Album Review: Peaer – ‘A Healthy Earth’
Posted: by The Editor
Peaer is back with their latest full-length album, A Healthy Earth. The band’s previous releases have been heavily infused with melodic guitars and math-rock influences that stand out in the saturated indie-rock genre. Now signed to Tiny Engines, the band, spearheaded by Peter Katz, has put out their best songwriting yet with A Healthy Earth.
Opening track, “Circle” is outstanding. With sound coming in waves, the tempo almost quite literally feels like a circle, completing loops of heavy guitars progressively diluting into simpler patterns. The songwriting on this track brings forth a heavier sound than on Peaer’s previous releases, and is a fantastic open to the album.
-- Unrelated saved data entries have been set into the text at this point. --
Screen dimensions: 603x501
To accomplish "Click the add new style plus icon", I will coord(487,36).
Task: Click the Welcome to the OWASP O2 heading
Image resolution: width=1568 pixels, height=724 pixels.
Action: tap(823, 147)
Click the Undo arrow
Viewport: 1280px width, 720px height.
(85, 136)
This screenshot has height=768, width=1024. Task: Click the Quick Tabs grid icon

Stand-out track, “Like You”, has Peaer’s signature math-rock style guitar riffs. Almost dream-like loops open the track to entice the listener. As the track progresses, the guitar opens up to a slightly heavier sound. Strumming down, and then up into the neck of the guitar, the sound loops around. Although Katz isn’t the most prolific writer, the group makes up for it instrumentally. The guitar solo at the end of the song almost speaks more emotionally than the lyrics, and provides a balance throughout the track. The breakdown after the solo is perfectly executed, as Katz plays his emotions through sound. To put it bluntly, the guitar work on this track is phenomenal.
“Don’t” is also a terrific example of how great the guitar work is on A Healthy Earth. The twangy riffs on this track take lead. As the guitar flows from the twang to a heavier sound, the lyrics also get a bit more aggressive. Again, Katz showing us how they certainly express their emotions sonically. As the track eases down, the loosened mess of the binding chords create a whispering effect. Almost like the instruments are echoing to each other as they then scream into a sonic explosion at the end of the track.
A Healthy Earth is a guitarists’ dream album. The guitar is the voice throughout the entire album, even when Peter is singing and I am not mad about it. The album is masterful at how well it balances the four instruments used, and creates something truly harmonic. Peaer created an exciting work of sonic poetry that really puts them on the map.